═══ Recorded information

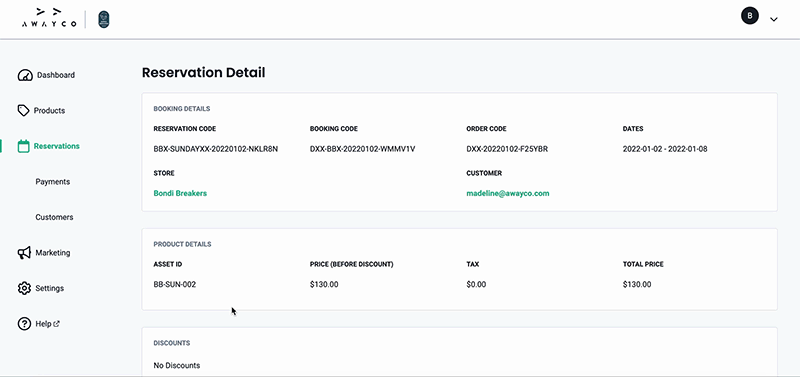Expand the account dropdown chevron
The width and height of the screenshot is (800, 377).
click(x=773, y=19)
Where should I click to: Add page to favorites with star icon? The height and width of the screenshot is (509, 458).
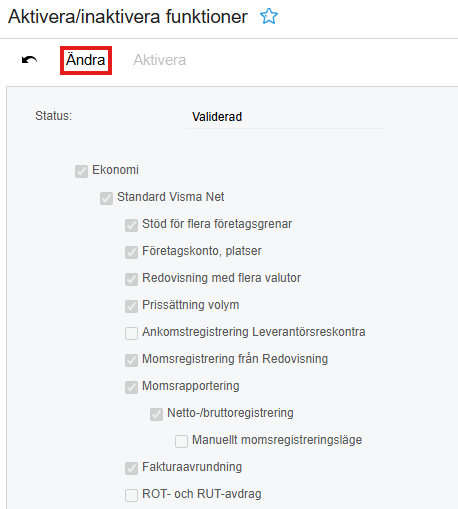tap(269, 16)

══════

### [The problem]
Repeat word for word the lines from the one holding "Where should I" through the last line of the listing above, including both ends. Drop the pictures.

### [Exercise response]
Where should I click to: Add page to favorites with star icon? The height and width of the screenshot is (509, 458).
tap(269, 16)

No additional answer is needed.